Stored dataset items:
--*--

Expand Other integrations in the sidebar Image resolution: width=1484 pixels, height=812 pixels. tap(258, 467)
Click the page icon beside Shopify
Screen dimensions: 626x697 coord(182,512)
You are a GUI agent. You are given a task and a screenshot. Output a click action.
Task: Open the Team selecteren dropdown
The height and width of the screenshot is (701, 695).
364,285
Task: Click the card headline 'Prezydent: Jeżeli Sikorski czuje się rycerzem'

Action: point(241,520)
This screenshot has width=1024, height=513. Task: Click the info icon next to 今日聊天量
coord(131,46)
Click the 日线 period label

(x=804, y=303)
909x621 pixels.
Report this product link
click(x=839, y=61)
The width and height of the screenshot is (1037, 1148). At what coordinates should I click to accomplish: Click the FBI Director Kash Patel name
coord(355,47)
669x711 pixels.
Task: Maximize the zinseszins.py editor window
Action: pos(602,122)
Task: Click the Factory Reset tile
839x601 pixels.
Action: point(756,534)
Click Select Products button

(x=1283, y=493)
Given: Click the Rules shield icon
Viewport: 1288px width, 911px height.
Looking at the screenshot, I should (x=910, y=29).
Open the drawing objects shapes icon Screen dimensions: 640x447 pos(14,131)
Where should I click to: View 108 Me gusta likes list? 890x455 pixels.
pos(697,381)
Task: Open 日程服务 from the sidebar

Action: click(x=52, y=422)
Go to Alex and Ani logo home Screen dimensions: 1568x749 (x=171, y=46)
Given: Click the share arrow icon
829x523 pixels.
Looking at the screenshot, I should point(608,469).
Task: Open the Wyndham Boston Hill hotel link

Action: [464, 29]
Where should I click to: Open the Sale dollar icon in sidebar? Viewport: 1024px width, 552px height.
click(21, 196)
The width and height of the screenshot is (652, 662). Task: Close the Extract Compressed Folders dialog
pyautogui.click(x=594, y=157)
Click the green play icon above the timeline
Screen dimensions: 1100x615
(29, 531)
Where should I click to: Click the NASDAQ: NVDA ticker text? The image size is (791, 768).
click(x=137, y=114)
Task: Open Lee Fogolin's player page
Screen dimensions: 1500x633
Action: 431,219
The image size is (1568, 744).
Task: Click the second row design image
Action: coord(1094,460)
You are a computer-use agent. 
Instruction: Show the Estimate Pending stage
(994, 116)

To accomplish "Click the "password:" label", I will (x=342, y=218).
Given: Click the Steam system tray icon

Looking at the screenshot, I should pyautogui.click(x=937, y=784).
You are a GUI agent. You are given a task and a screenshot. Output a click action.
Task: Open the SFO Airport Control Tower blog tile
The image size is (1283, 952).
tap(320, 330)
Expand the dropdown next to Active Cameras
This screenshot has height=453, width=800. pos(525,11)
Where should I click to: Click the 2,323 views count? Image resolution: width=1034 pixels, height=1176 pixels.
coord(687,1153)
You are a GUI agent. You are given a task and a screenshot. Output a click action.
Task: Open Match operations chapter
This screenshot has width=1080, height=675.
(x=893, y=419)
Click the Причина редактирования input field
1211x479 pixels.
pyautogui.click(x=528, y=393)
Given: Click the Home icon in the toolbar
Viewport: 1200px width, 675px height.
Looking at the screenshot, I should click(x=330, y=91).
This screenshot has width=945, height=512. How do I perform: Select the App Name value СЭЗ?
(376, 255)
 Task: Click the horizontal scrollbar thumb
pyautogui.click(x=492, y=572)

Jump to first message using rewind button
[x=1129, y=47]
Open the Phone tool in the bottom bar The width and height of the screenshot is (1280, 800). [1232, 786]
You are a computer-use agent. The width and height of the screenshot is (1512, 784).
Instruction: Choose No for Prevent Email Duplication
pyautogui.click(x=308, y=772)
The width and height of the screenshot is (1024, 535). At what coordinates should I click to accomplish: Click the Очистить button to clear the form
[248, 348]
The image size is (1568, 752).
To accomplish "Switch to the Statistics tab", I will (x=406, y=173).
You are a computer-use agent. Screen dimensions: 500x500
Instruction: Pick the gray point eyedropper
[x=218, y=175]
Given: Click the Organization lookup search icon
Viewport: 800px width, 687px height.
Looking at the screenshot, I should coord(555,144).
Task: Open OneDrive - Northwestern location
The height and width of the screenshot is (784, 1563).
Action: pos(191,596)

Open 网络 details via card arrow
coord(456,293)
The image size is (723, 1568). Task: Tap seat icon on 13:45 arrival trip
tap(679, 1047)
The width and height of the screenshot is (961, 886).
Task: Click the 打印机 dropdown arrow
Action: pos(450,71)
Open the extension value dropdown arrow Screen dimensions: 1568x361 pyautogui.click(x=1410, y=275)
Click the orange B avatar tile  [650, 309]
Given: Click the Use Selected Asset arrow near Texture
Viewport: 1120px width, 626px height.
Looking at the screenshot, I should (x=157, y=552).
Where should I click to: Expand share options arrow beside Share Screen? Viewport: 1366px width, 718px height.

--*--

● **Task item**
Full repetition needed. Write out every entry above exactly as given.

● **Reply to the task**
Expand Other integrations in the sidebar Image resolution: width=1484 pixels, height=812 pixels. tap(258, 467)
Click the page icon beside Shopify
Screen dimensions: 626x697 coord(182,512)
You are a GUI agent. You are given a task and a screenshot. Output a click action.
Task: Open the Team selecteren dropdown
The height and width of the screenshot is (701, 695).
364,285
Task: Click the card headline 'Prezydent: Jeżeli Sikorski czuje się rycerzem'

Action: point(241,520)
This screenshot has width=1024, height=513. Task: Click the info icon next to 今日聊天量
coord(131,46)
Click the 日线 period label

(x=804, y=303)
909x621 pixels.
Report this product link
click(x=839, y=61)
The width and height of the screenshot is (1037, 1148). At what coordinates should I click to accomplish: Click the FBI Director Kash Patel name
coord(355,47)
669x711 pixels.
Task: Maximize the zinseszins.py editor window
Action: pos(602,122)
Task: Click the Factory Reset tile
839x601 pixels.
Action: point(756,534)
Click Select Products button

(x=1283, y=493)
Given: Click the Rules shield icon
Viewport: 1288px width, 911px height.
Looking at the screenshot, I should (x=910, y=29).
Open the drawing objects shapes icon Screen dimensions: 640x447 pos(14,131)
Where should I click to: View 108 Me gusta likes list? 890x455 pixels.
pos(697,381)
Task: Open 日程服务 from the sidebar

Action: click(x=52, y=422)
Go to Alex and Ani logo home Screen dimensions: 1568x749 (x=171, y=46)
Given: Click the share arrow icon
829x523 pixels.
Looking at the screenshot, I should point(608,469).
Task: Open the Wyndham Boston Hill hotel link

Action: [464, 29]
Where should I click to: Open the Sale dollar icon in sidebar? Viewport: 1024px width, 552px height.
click(21, 196)
The width and height of the screenshot is (652, 662). Task: Close the Extract Compressed Folders dialog
pyautogui.click(x=594, y=157)
Click the green play icon above the timeline
Screen dimensions: 1100x615
(29, 531)
Where should I click to: Click the NASDAQ: NVDA ticker text? The image size is (791, 768).
click(x=137, y=114)
Task: Open Lee Fogolin's player page
Screen dimensions: 1500x633
Action: 431,219
The image size is (1568, 744).
Task: Click the second row design image
Action: coord(1094,460)
You are a computer-use agent. 
Instruction: Show the Estimate Pending stage
(994, 116)

To accomplish "Click the "password:" label", I will (x=342, y=218).
Given: Click the Steam system tray icon

Looking at the screenshot, I should pyautogui.click(x=937, y=784).
You are a GUI agent. You are given a task and a screenshot. Output a click action.
Task: Open the SFO Airport Control Tower blog tile
The image size is (1283, 952).
tap(320, 330)
Expand the dropdown next to Active Cameras
This screenshot has height=453, width=800. pos(525,11)
Where should I click to: Click the 2,323 views count? Image resolution: width=1034 pixels, height=1176 pixels.
coord(687,1153)
You are a GUI agent. You are given a task and a screenshot. Output a click action.
Task: Open Match operations chapter
This screenshot has width=1080, height=675.
(x=893, y=419)
Click the Причина редактирования input field
1211x479 pixels.
pyautogui.click(x=528, y=393)
Given: Click the Home icon in the toolbar
Viewport: 1200px width, 675px height.
Looking at the screenshot, I should click(x=330, y=91).
This screenshot has width=945, height=512. How do I perform: Select the App Name value СЭЗ?
(376, 255)
 Task: Click the horizontal scrollbar thumb
pyautogui.click(x=492, y=572)

Jump to first message using rewind button
[x=1129, y=47]
Open the Phone tool in the bottom bar The width and height of the screenshot is (1280, 800). [1232, 786]
You are a computer-use agent. The width and height of the screenshot is (1512, 784).
Instruction: Choose No for Prevent Email Duplication
pyautogui.click(x=308, y=772)
The width and height of the screenshot is (1024, 535). At what coordinates should I click to accomplish: Click the Очистить button to clear the form
[248, 348]
The image size is (1568, 752).
To accomplish "Switch to the Statistics tab", I will (x=406, y=173).
You are a computer-use agent. Screen dimensions: 500x500
Instruction: Pick the gray point eyedropper
[x=218, y=175]
Given: Click the Organization lookup search icon
Viewport: 800px width, 687px height.
Looking at the screenshot, I should coord(555,144).
Task: Open OneDrive - Northwestern location
The height and width of the screenshot is (784, 1563).
Action: pos(191,596)

Open 网络 details via card arrow
coord(456,293)
The image size is (723, 1568). Task: Tap seat icon on 13:45 arrival trip
tap(679, 1047)
The width and height of the screenshot is (961, 886).
Task: Click the 打印机 dropdown arrow
Action: pos(450,71)
Open the extension value dropdown arrow Screen dimensions: 1568x361 pyautogui.click(x=1410, y=275)
Click the orange B avatar tile  [650, 309]
Given: Click the Use Selected Asset arrow near Texture
Viewport: 1120px width, 626px height.
Looking at the screenshot, I should (x=157, y=552).
Where should I click to: Expand share options arrow beside Share Screen? Viewport: 1366px width, 718px height.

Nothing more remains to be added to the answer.